Exercise aim: The reply should contain all of the data below, word for word.

────────

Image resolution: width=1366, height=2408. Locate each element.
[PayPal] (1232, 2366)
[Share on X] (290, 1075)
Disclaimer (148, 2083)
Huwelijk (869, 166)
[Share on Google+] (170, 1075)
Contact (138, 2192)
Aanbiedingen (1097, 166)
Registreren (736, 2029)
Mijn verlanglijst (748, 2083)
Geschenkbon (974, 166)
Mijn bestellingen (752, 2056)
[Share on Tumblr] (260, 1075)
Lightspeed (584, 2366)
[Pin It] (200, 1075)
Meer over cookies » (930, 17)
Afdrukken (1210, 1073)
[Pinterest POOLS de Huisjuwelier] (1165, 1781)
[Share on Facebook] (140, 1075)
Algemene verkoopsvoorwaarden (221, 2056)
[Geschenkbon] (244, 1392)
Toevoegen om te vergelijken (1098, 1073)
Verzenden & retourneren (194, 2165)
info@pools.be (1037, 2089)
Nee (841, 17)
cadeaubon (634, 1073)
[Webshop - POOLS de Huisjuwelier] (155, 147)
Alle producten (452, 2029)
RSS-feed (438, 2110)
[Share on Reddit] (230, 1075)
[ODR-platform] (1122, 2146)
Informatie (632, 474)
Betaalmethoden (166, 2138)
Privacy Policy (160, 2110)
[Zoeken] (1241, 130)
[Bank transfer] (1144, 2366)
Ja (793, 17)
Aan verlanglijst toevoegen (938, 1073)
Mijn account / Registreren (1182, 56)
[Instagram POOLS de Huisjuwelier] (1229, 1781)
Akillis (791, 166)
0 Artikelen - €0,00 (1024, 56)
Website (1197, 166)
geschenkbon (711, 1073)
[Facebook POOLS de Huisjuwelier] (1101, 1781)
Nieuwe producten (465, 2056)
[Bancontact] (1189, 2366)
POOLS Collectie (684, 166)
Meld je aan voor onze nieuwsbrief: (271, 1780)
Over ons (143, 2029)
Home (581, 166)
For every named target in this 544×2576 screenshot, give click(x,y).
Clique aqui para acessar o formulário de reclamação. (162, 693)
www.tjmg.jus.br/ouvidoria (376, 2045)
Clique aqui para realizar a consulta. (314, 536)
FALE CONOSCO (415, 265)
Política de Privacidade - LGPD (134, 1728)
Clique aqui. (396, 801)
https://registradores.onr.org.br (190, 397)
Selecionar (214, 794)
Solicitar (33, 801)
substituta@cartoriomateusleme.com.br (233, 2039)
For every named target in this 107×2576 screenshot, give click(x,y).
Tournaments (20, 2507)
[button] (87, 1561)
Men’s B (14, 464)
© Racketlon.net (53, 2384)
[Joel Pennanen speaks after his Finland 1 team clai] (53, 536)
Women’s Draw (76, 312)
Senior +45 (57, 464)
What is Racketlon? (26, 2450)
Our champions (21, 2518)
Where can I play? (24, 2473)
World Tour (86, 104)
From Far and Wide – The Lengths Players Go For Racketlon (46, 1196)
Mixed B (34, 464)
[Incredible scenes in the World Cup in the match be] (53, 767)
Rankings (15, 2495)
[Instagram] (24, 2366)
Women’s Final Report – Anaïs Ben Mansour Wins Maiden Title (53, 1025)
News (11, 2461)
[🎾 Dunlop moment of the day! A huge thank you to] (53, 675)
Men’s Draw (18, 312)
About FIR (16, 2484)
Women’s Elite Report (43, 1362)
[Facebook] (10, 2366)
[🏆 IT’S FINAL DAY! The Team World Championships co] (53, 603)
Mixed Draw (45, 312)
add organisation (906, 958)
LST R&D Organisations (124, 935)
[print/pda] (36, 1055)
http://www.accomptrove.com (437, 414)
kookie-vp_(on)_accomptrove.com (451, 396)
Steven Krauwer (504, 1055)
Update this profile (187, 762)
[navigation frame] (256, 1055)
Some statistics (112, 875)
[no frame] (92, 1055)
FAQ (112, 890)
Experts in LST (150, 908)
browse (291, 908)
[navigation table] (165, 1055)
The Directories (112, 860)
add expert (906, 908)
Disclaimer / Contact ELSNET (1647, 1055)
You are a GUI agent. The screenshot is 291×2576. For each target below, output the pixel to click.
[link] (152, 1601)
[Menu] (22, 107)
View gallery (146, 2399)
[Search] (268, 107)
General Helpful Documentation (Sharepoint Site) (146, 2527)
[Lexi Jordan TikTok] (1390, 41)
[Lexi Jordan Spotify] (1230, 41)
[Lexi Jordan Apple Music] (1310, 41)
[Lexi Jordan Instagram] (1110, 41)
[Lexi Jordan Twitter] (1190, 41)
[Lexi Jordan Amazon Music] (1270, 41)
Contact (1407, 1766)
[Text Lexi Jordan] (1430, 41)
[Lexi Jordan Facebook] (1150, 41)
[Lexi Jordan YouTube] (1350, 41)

────────

Response to the exercise:
Image resolution: width=1366, height=2408. Locate each element.
[PayPal] (1232, 2366)
[Share on X] (290, 1075)
Disclaimer (148, 2083)
Huwelijk (869, 166)
[Share on Google+] (170, 1075)
Contact (138, 2192)
Aanbiedingen (1097, 166)
Registreren (736, 2029)
Mijn verlanglijst (748, 2083)
Geschenkbon (974, 166)
Mijn bestellingen (752, 2056)
[Share on Tumblr] (260, 1075)
Lightspeed (584, 2366)
[Pin It] (200, 1075)
Meer over cookies » (930, 17)
Afdrukken (1210, 1073)
[Pinterest POOLS de Huisjuwelier] (1165, 1781)
[Share on Facebook] (140, 1075)
Algemene verkoopsvoorwaarden (221, 2056)
[Geschenkbon] (244, 1392)
Toevoegen om te vergelijken (1098, 1073)
Verzenden & retourneren (194, 2165)
info@pools.be (1037, 2089)
Nee (841, 17)
cadeaubon (634, 1073)
[Webshop - POOLS de Huisjuwelier] (155, 147)
Alle producten (452, 2029)
RSS-feed (438, 2110)
[Share on Reddit] (230, 1075)
[ODR-platform] (1122, 2146)
Informatie (632, 474)
Betaalmethoden (166, 2138)
Privacy Policy (160, 2110)
[Zoeken] (1241, 130)
[Bank transfer] (1144, 2366)
Ja (793, 17)
Aan verlanglijst toevoegen (938, 1073)
Mijn account / Registreren (1182, 56)
[Instagram POOLS de Huisjuwelier] (1229, 1781)
Akillis (791, 166)
0 Artikelen - €0,00 (1024, 56)
Website (1197, 166)
geschenkbon (711, 1073)
[Facebook POOLS de Huisjuwelier] (1101, 1781)
Nieuwe producten (465, 2056)
[Bancontact] (1189, 2366)
POOLS Collectie (684, 166)
Meld je aan voor onze nieuwsbrief: (271, 1780)
Over ons (143, 2029)
Home (581, 166)
For every named target in this 544×2576 screenshot, give click(x,y).
Clique aqui para acessar o formulário de reclamação. (162, 693)
www.tjmg.jus.br/ouvidoria (376, 2045)
Clique aqui para realizar a consulta. (314, 536)
FALE CONOSCO (415, 265)
Política de Privacidade - LGPD (134, 1728)
Clique aqui. (396, 801)
https://registradores.onr.org.br (190, 397)
Selecionar (214, 794)
Solicitar (33, 801)
substituta@cartoriomateusleme.com.br (233, 2039)
For every named target in this 107×2576 screenshot, give click(x,y).
Tournaments (20, 2507)
[button] (87, 1561)
Men’s B (14, 464)
© Racketlon.net (53, 2384)
[Joel Pennanen speaks after his Finland 1 team clai] (53, 536)
Women’s Draw (76, 312)
Senior +45 (57, 464)
What is Racketlon? (26, 2450)
Our champions (21, 2518)
Where can I play? (24, 2473)
World Tour (86, 104)
From Far and Wide – The Lengths Players Go For Racketlon (46, 1196)
Mixed B (34, 464)
[Incredible scenes in the World Cup in the match be] (53, 767)
Rankings (15, 2495)
[Instagram] (24, 2366)
Women’s Final Report – Anaïs Ben Mansour Wins Maiden Title (53, 1025)
News (11, 2461)
[🎾 Dunlop moment of the day! A huge thank you to] (53, 675)
Men’s Draw (18, 312)
About FIR (16, 2484)
Women’s Elite Report (43, 1362)
[Facebook] (10, 2366)
[🏆 IT’S FINAL DAY! The Team World Championships co] (53, 603)
Mixed Draw (45, 312)
add organisation (906, 958)
LST R&D Organisations (124, 935)
[print/pda] (36, 1055)
http://www.accomptrove.com (437, 414)
kookie-vp_(on)_accomptrove.com (451, 396)
Steven Krauwer (504, 1055)
Update this profile (187, 762)
[navigation frame] (256, 1055)
Some statistics (112, 875)
[no frame] (92, 1055)
FAQ (112, 890)
Experts in LST (150, 908)
browse (291, 908)
[navigation table] (165, 1055)
The Directories (112, 860)
add expert (906, 908)
Disclaimer / Contact ELSNET (1647, 1055)
You are a GUI agent. The screenshot is 291×2576. For each target below, output the pixel to click.
[link] (152, 1601)
[Menu] (22, 107)
View gallery (146, 2399)
[Search] (268, 107)
General Helpful Documentation (Sharepoint Site) (146, 2527)
[Lexi Jordan TikTok] (1390, 41)
[Lexi Jordan Spotify] (1230, 41)
[Lexi Jordan Apple Music] (1310, 41)
[Lexi Jordan Instagram] (1110, 41)
[Lexi Jordan Twitter] (1190, 41)
[Lexi Jordan Amazon Music] (1270, 41)
Contact (1407, 1766)
[Text Lexi Jordan] (1430, 41)
[Lexi Jordan Facebook] (1150, 41)
[Lexi Jordan YouTube] (1350, 41)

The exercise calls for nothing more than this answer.